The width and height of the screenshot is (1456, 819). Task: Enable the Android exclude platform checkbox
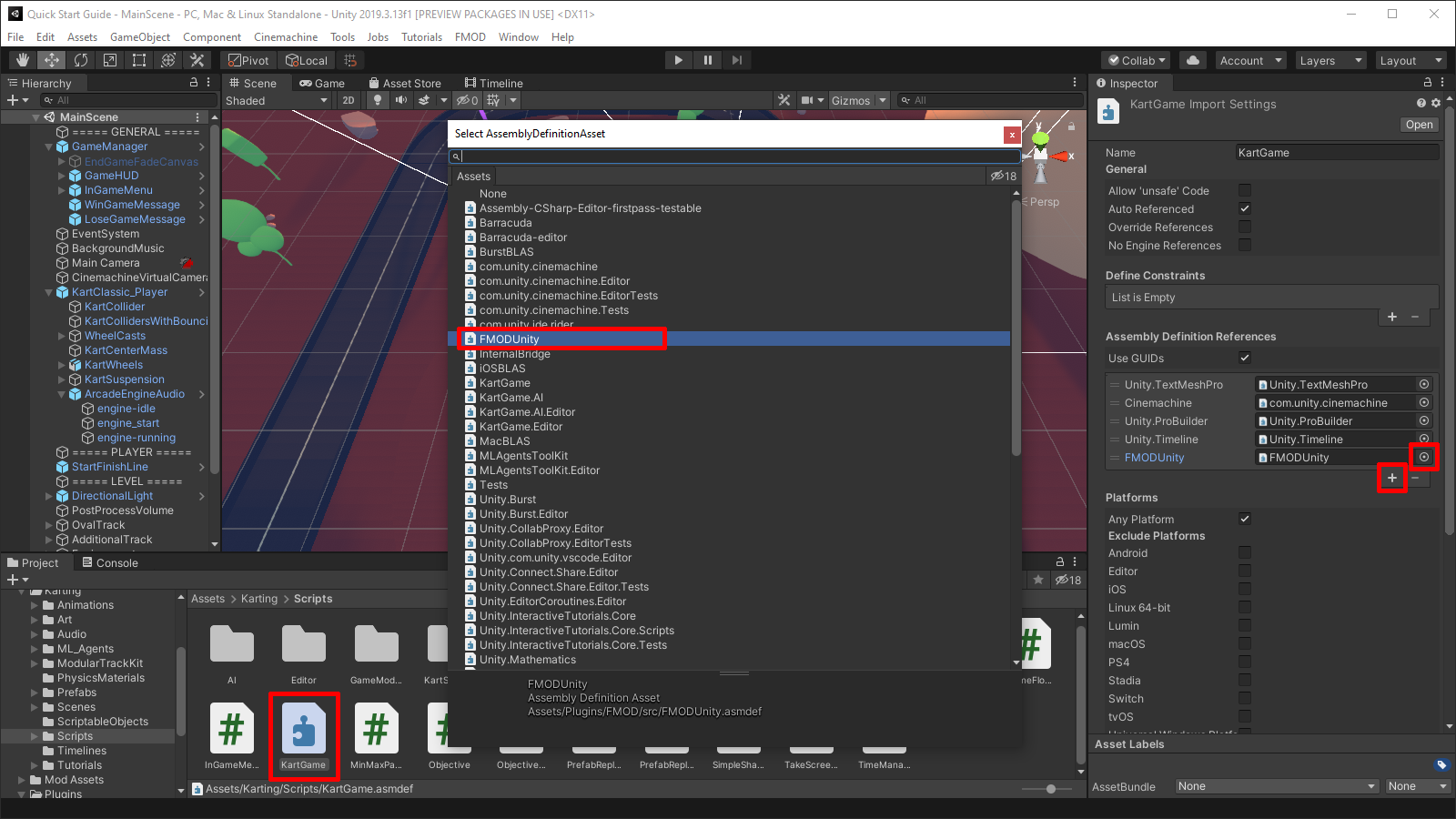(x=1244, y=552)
* * *
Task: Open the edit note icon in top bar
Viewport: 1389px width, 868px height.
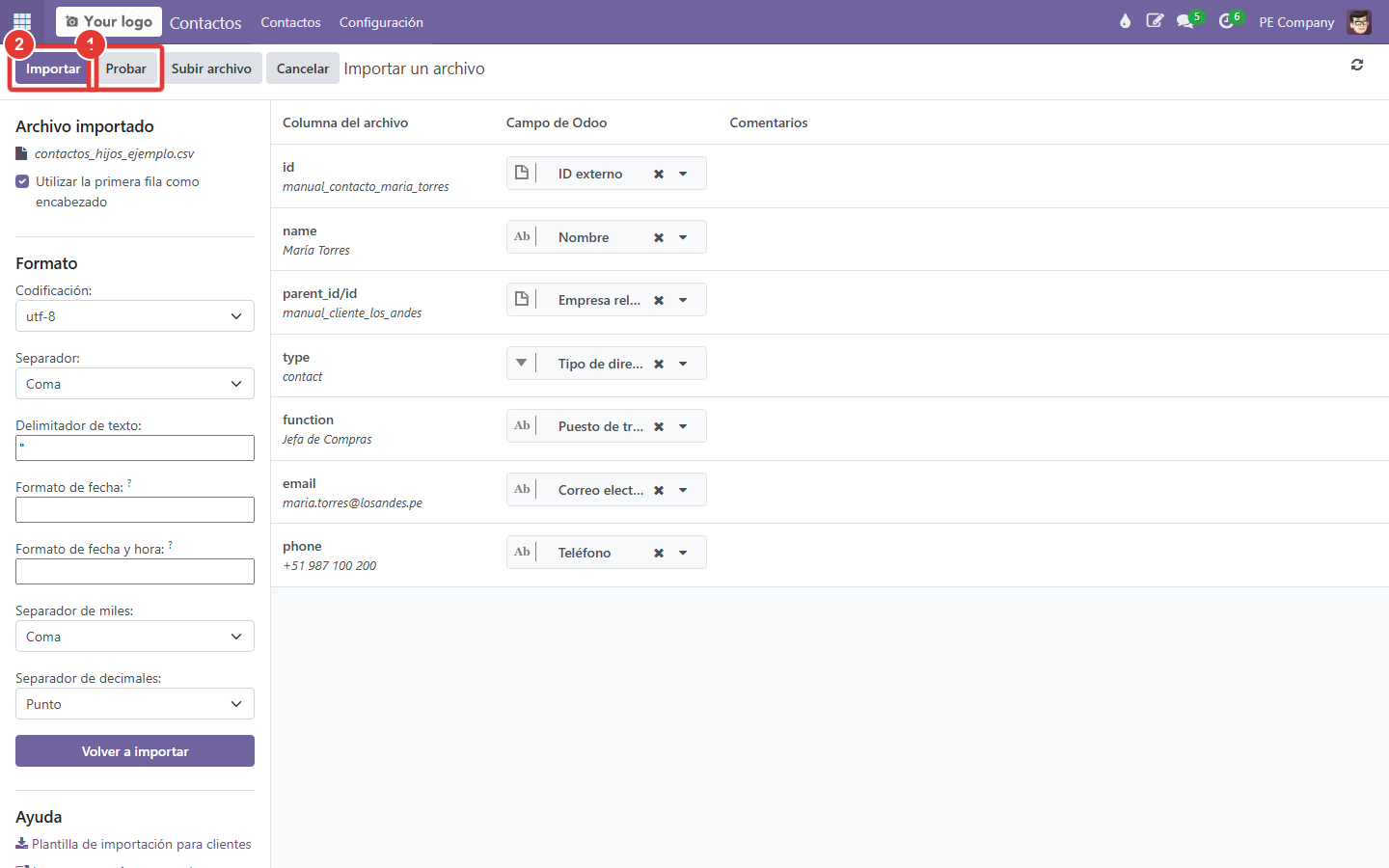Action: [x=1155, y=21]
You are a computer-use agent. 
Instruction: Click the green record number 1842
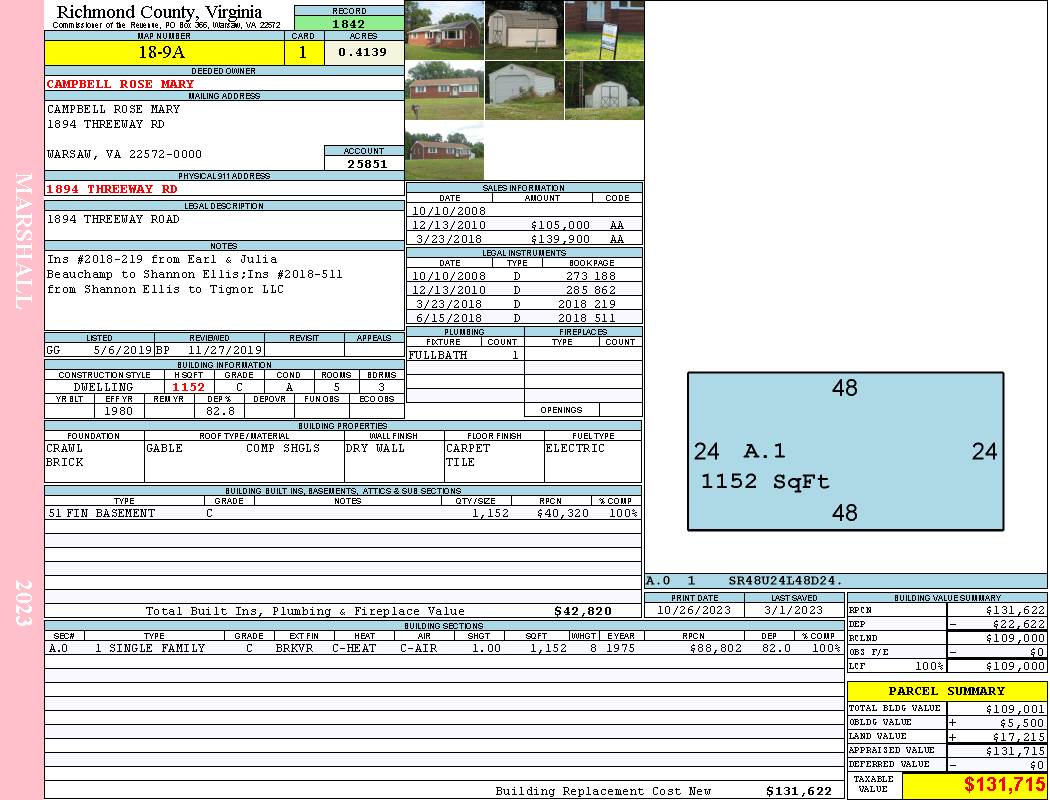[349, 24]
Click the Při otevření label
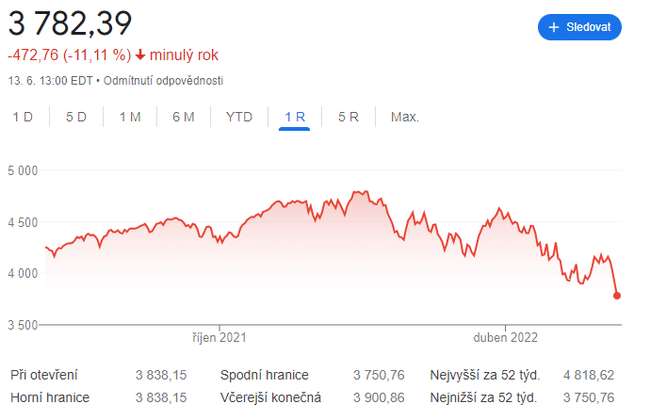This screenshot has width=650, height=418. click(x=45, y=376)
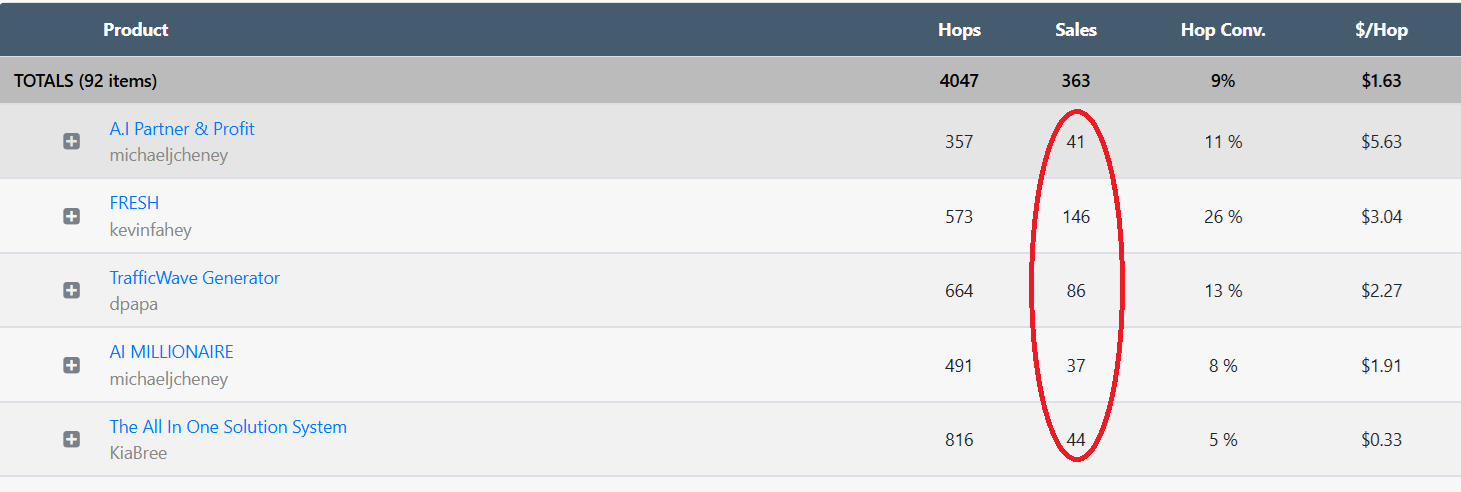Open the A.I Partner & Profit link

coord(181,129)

= What you have to do =
Could you copy out the rows from the line with "The width and" to the line with "(x=1244, y=552)", leaving out the pictures?

= Finished answer =
The width and height of the screenshot is (1456, 819). Task: Enable the Android exclude platform checkbox
(x=1244, y=552)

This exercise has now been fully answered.